▶ Assignment 1
Answer these questions about the forum thread on a bat in the house, one per line:
(a) What is the bat's finder now armed with?
(b) How many injections did one commenter receive at age ten, and over what period?
(c) What did the stuffy cousin think she was stroking?
▶ Assignment 2
Write a continuation of the forum thread about a bat in the house, picking up after its last post.

▶ Reading passage
++++++++++++++++++++

Freekin’ ditto. This is one of my worst fears.
No, dammit! It crawled into something (I assume) and after waiting around for half an hour or so I gave up and went to bed. I was certain when I came home tonight I’d walk in the door and it’d fly straight at me, but all’s quiet. I’m sure that’ll change as soon as I hit the post button.
As for freaking out over rabies…yeah, no. This was an active, chipper, slightly-freaked-out bat, not a wobbly, drunk-acting bat. I’m a lot less paranoid about catching rabies than you are.
My family has practiced catch-and-release for ever and I’m usually good at it; I just didn’t have the right tools last night. Now I’m armed with an old fishing net.
My second-favorite bat story involved a rather stuffy cousin who, during a family gathering, spent several minutes stroking what she thought was a child’s stuffed animal until she looked over the arm of the sofa. BEST CHRISTMAS EVER.
The best thing to do is just to give it a way out that is easy for it to locate. You may have to encourage it towards the exit, but most bats are capable of leaving on their own if they can find the exit.
I’ve never understood the belief of people who think that the proper solution is to kill it. That just seems so unnecessary.
As to rabies shots: the last I heard, they were giving around 5 to 6 of them in the arm. The days of stomach injections are pretty much long gone (although I was a thrilled recipient of those: 21 injections over a two-week period when I was ten years old. After about half a dozen of them, the abdominal tissue toughened up, so that the rest of the injections just sat like marbles under my skin. It felt like a pearl necklace around my navel–but not in a fun Las Vegas way–and took them months of achey bruising to finally dissapate completely).
Be gently, bats are cool and important…but don’t take chances on the rabies thing. So far as I know, it’s still uniformly fatal.
Find a synonym for the second use of “exit”.
Dissipate.
Be gentle
I’m going to bed, now. :rolleyes:
Since they’re carriers, they don’t exhibit the same symptoms as a creature that has contracted rabies (i.e., wobbly). That said, the percentage of rabid bats is very low. I know this intellectually, but the phobia lingers, nonetheless.
That christmas story…if that happened to me, it would be my undoing. Seriously.

++++++++++++++++++++

▶ Information supplied
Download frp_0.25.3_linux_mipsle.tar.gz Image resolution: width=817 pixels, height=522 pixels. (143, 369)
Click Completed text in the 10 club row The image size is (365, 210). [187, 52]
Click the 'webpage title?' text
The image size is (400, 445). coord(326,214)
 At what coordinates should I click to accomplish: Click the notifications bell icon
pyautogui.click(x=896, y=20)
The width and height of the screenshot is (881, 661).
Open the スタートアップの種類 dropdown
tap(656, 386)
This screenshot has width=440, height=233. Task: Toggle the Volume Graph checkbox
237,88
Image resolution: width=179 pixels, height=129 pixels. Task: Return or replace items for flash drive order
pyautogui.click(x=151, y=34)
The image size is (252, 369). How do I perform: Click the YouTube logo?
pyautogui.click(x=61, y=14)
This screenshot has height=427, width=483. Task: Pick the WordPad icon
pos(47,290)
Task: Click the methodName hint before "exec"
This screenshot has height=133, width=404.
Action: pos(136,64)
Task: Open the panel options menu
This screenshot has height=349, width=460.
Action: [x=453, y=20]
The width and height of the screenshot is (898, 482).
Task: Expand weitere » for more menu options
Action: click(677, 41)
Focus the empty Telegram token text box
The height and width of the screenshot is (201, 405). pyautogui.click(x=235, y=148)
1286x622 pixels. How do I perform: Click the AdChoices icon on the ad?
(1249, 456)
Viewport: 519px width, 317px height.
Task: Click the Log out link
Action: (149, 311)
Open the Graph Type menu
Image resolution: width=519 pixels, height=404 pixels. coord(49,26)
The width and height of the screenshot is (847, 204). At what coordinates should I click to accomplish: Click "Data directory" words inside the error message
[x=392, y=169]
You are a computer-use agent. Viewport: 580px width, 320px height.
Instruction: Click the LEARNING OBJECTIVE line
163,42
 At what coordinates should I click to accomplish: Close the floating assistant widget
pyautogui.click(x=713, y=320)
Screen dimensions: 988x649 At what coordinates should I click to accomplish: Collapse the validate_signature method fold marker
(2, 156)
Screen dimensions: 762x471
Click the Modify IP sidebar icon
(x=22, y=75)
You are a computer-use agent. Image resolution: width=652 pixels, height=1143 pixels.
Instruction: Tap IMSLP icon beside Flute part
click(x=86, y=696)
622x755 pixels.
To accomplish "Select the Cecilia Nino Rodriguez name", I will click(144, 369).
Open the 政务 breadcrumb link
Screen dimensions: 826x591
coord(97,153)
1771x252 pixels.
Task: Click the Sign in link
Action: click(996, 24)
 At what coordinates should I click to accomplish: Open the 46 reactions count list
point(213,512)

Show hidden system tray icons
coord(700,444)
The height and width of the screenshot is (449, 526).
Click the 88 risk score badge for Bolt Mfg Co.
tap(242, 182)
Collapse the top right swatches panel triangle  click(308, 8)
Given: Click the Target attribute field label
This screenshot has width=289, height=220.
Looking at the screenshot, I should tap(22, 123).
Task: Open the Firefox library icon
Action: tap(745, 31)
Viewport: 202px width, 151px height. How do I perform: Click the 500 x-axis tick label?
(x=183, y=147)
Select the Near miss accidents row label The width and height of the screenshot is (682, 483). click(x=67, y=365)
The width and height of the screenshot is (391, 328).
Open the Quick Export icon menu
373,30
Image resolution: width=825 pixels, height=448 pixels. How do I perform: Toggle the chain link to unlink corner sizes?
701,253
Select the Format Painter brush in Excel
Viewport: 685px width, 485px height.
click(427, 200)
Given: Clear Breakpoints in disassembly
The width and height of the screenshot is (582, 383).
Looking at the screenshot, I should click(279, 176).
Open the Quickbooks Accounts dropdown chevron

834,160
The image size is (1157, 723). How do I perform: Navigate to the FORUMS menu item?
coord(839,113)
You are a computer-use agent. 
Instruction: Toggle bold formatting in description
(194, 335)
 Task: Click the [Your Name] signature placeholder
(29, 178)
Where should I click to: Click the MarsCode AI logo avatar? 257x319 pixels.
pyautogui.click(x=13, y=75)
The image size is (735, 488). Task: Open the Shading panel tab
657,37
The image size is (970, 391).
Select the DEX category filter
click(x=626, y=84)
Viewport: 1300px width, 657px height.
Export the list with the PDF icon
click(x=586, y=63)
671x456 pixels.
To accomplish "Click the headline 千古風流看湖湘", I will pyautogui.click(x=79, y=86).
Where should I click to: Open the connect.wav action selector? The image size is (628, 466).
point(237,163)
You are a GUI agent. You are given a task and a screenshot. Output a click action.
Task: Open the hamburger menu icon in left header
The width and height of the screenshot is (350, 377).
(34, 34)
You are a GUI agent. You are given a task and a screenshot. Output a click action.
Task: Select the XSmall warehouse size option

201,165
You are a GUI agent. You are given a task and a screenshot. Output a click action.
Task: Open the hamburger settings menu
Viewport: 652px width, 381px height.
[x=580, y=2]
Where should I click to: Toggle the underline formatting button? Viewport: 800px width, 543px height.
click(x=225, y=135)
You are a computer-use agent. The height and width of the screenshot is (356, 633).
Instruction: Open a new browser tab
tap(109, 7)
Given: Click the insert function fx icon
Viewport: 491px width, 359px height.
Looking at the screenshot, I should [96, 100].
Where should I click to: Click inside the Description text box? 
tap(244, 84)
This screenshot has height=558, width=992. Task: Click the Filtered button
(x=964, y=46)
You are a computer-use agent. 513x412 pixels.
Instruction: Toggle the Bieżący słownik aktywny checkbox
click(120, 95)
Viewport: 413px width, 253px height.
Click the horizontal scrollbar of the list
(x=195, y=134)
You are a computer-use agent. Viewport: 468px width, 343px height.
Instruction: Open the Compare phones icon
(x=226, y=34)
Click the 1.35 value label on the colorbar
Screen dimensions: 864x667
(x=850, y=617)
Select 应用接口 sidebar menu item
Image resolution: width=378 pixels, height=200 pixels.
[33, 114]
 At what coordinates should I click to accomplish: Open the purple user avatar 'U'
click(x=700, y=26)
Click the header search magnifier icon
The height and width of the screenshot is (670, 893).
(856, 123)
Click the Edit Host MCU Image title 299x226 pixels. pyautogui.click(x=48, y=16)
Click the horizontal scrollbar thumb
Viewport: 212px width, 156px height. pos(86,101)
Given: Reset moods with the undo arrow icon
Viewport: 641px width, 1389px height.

++++++++++++++++++++

▶ Expected answer 1
(a) An old fishing net.
(b) 21 injections over a two-week period.
(c) A child's stuffed animal.

▶ Expected answer 2
A coworker of mine had a bat get into his house, and it actually dive-bombed him and his wife. Though they weren’t knowingly bit, the bat was in the house all night at one point when they were sleeping - so they were recommended to get the rabies shots as a proactive measure.
This is also the guy who was struck by lightning, his heart briefly stopped that evening, and for 6 months afterwards was electrified - he would get a shock when touching metal, and shock others when shaking hands. Pretty cool, if you ask me - but probably pretty annoying after a while.
He’s also the one whose basement was flooded this past winter because a local Target going in across the street drastically changed the drainage of the local area. After replacing the hot water heater and furnace, it flooded again this spring.
Yeah, he’s what you call a good luck sumbitch.
They do tell you to get the shots if you have been sleeping in a room with a bat, since people have in fact gotten rabies and been unaware that they were bitten. That’s what happened to the one, one, ONE confirmed case of somebody surviving active rabies - she was sleeping in a room that had a bat in it and did not know she had been bitten.
That aside, I got no problem with bats as long as I’m awake and that Christmas story is awesome.
How did a bat get in your house?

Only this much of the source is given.